Evaluation of Copper-64 Labeled AmBaSar Conjugated Cyclic RGD Peptide for Improved MicroPET Imaging of Integrin αvβ3 Expression

Recently, we have developed a new cage-like bifunctional chelator 4-((8-amino-3,6,10,13,16,19-hexaazabicyclo [6.6.6] icosane-l-ylamino) methyl) benzoic acid (AmBaSar) for copper-64 labeling and synthesized the positron emission tomography (PET) tracer Cu-64-AmBaSar-RGD. In this study, we further evaluate the biological property of this new AmBaSar chelator by using Cu-64-AmBaSar-RGD as the model compound. In vitro and in vivo stability, lipophilicity, cell binding and uptake, microPET imaging, receptor blocking experiments, and biodistribution studies of Cu-64-AmBaSar-RGD were investigated, and the results were directly compared with the established radiotracer Cu-64-DOTA-RGD. The Cu-64-AmBaSar-RGD was obtained with high radiochemical yield (>= 95%) and purity (>= 99%) under mild conditions (pH 5.0-5.5 and 23-37 degrees C) in less than 30 min. For in vitro studies, the radiochemical purity of Cu-64-AmBaSar-RGD was more than 97% in PBS or FBS and 95% in mouse serum after 24 h of incubation.
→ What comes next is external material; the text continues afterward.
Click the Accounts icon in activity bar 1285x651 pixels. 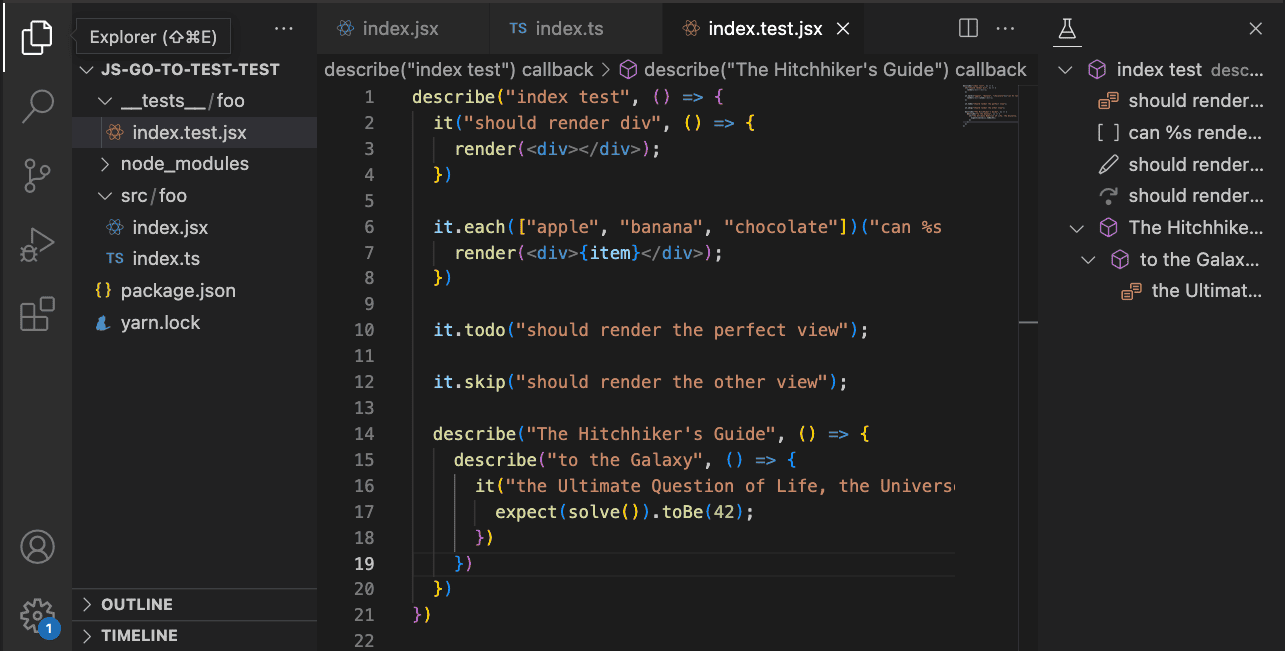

The log P value of Cu-64-AmBaSar-RGD was -2.44 +/- 0.12. For in vivo studies, Cu-64-AmBaSar-RGD and Cu-64-DOTA-RGD have demonstrated comparable tumor uptake at selected time points on the basis of microPET imaging. The integrin alpha(v)beta(3) receptor specificity was confirmed by blocking experiments for both tracers. Compared with Cu-64-DOTA-RGD, Cu-64-AmBaSar-RGD demonstrated much lower liver accumulation in both microPET imaging and biodistribution studies. Metabolic studies also directly supported the observation that Cu-64-AmBaSar-RGD was more stable in vivo than Cu-64-DOTA-ROD. In summary, the in vitro and in vivo evaluations of the Cu-64-AmBaSar-RGD have demonstrated its improved Cu-chelation stability compared with that of the established tracer Cu-64-DOTA-RGD. The AmBaSar chelator will also have general applications for Cu-64 labeling of various bioactive molecules in high radiochemical yield and high in vivo stability.